クリタ・ジンロウが初めて物語の舞台に上がったのは確か『ナ・バ・テア』でだったと思うのだが、『ダウン・ツ・ヘヴン』で登場がなかった間にかなりクサナギへの気持ちを募らせていたらしく、その片鱗が随所に見られる。でもいかにして恋に落ちたのかはよくわからなかった。なんか最初から仕組まれていたような印象さえ受ける。本の後半(中盤?)で2人は離れてしまうのだけど、それでもクサナギを思い続けるクリタの愛情の発端には是非言及すべきだったのではないかと。

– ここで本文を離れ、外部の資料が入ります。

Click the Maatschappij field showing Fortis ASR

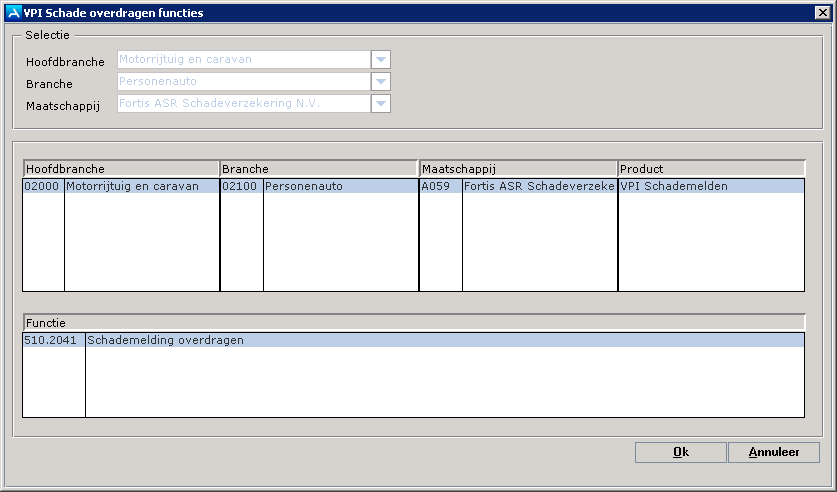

この巻の最大の魅力はと問われれば、それはクサナギとクリタの恋――という答えもあるのだけど、他にもう1つ、面白いエピソードがある。新キャラ、サガラ・アオイの存在だ。彼女は「キルドレ」を研究していてその一端としてクサナギを研究していた。その結果明らかになった事実はキルドレの存在意義を根底から揺るがす内容で、これには心底驚かされた。まあ、これに関しては“後付け”の感もしないでもないが、個人的見解としては「だから『スカイ・クロラ』で彼女(クサナギ)は死を選んだのではないか」とも思える。なぜか。クリタ・ジンロウを「もう終わらせてあげたい」*1と思って撃ったクサナギなら“自分に終わりがある”と知った時、その終わりを手に入れたいと思うだろうからだ。そうして彼女は未来、その終わりを手に入れる。
戦闘機に乗って空を飛んで、敵を撃ち落とす――それが全てだった『ダウン・ツ・ヘヴン』までのストーリーはこの巻で急変する。多くの謎を孕んで、キルドレ達の未来を巻き込んで。そしてクサナギとクリタ、2人の人生を狂わせて。キルドレの謎の一端を垣間見たい人にはオススメ。

*1:もっとも、これはミツヤ・ミドリの想像だが。